Fonte: Il Sole 24 Ore

La mancanza, l’incompletezza o l’irregolarità essenziale delle dichiarazioni sostitutive e di vari documenti che i concorrenti devono presentare in sede di gara sono assoggettate a una sanzione pecuniaria, ma devono essere ammesse alla regolarizzazione.

L’Autorità nazionale anticorruzione ha sottoposto a consultazione una bozza di determinazione che fornisce importanti interpretazioni per l’applicazione del nuovo comma 2-bis dell’articolo 38 del codice dei contratti, introdotto dall’articolo 39 del Dl 90/2014, evidenziando che la norma ha ampliato il perimetro di utilizzo del soccorso istruttorio nelle procedure degli appalti.

Rispetto alla norma, tuttavia, l’Anac individua alcune importanti eccezioni alla regola dell’integrazione, non ammettendo che questa possa essere applicata in caso di mancata sottoscrizione dell’istanza di partecipazione o dell’offerta da parte del legale rappresentante del concorrente.

Assodata la sottoposizione alla sanzione (che le stazioni appaltanti devono determinare nel bando entro un range tra l’uno per mille e l’uno per cento del valore della gara) della mancanza e dell’incompletezza delle dichiarazioni, la bozza di determinazione focalizza l’attenzione sulle irregolarità essenziali.

Sotto il profilo contenutistico risultano riconducibili al parametro dell’essenzialità tutte le irregolarità che non consentono di individuare il requisito oggetto della dichiarazione, mentre sotto quello soggettivo vanno ricondotte nella categoria le carenze della dichiarazione che attengono all’individuazione dei soggetti responsabili della stessa (ad esempio l’omessa produzione del documento di identità a corredo della dichiarazione).

L’Anac rileva anche una terza fattispecie, derivandola dalla disposizione, nella quale sono riconducibili ipotesi di completamento o chiarimento delle dichiarazioni e dei documenti presentati, sui quali deve ritenersi possibile per la stazione appaltante attivare il soccorso istruttorio, senza irrogare alcuna sanzione pecuniaria, per dati o documenti non essenziali, ma indispensabili ai fini della verifica dei requisiti (ad esempio i dati relativi alle posizioni dell’operatore economico presso gli enti previdenziali, necessari per consentire alla stazione appaltante la richiesta del Durc).

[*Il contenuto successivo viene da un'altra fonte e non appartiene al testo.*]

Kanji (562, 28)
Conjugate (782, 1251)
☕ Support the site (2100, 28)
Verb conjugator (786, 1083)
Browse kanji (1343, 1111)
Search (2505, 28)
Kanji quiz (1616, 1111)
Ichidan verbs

Sull’articolo 46, comma 1-ter, l’Autorità evidenzia che la norma estende il soccorso istruttorio non solo alle dichiarazioni, ma anche ad altri elementi, ricomprendendo in questo novero un’ampia serie di documenti da produrre in gara. L’Anac evidenzia come questa soluzione sia riferibile (seppure con alcune cautele) alla cauzione provvisoria e all’attestazione del versamento del contributo gare, precisando peraltro che i relativi adempimenti devono essere stati comunque soddisfatti entro il termine di presentazione delle offerte.

Non possono essere invece assoggettate alla regolarizzazione la sottoscrizione dell’istanza di partecipazione e dell’offerta, in quanto rappresentative degli impegni dell’operatore economico, così come la dichiarazione di avvalimento dei requisiti (mentre è sanabile la documentazione correlata) e la dichiarazione di subappalto nei lavori quando sia necessaria per consentire all’operatore economico subappaltante di partecipare alla gara.

L’Anac precisa infine che nemmeno gli adempimenti finalizzati a consentire l’identificazione del concorrente e ad assicurare il principio di segretezza delle offerte possono essere sottoposti alla regolarizzazione.